How do I exclude node_modules and temp files from rsync?

# Exclude node_modules and temp files
rsync -avP \
  --exclude='node_modules/' \
  --exclude='*.tmp' \
  --exclude='.git/' \
  /mnt/c/source/ ~/destination/

How do I preview what rsync will do before running it?

Add -n for a dry run — rsync prints exactly which files it would transfer without touching anything:

# Dry run — shows what would happen without actually doing it
rsync -avn /mnt/c/source/ ~/destination/

Only remove -n once the output shows the files you expect. This is especially important before using --delete.

How do I mirror-sync so files deleted from the source are also deleted from the destination?

Add --delete to make the destination an exact mirror of the source. Always run the dry run first — --delete permanently removes files from the destination that no longer exist in the source:

# Dry run first
rsync -avn --delete /mnt/c/source/ ~/destination/

# Then run for real if the output looks correct
rsync -avP --delete /mnt/c/source/ ~/destination/

When is tar faster than rsync for WSL file transfers?

## Given information:
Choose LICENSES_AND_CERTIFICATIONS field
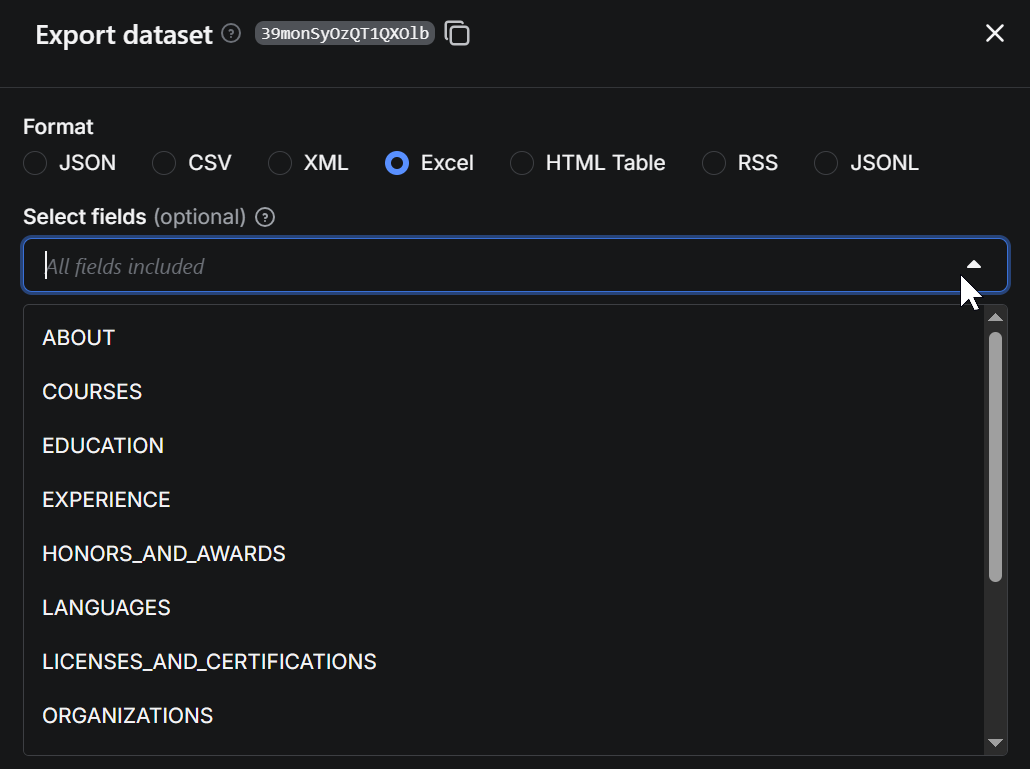 coord(209,662)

## Prompt:
Print the rsync text word for word, from "# Dry run —" to "before using --delete.". The listing has no connection to the rsync text.

## Full output:
# Dry run — shows what would happen without actually doing it
rsync -avn /mnt/c/source/ ~/destination/

Only remove -n once the output shows the files you expect. This is especially important before using --delete.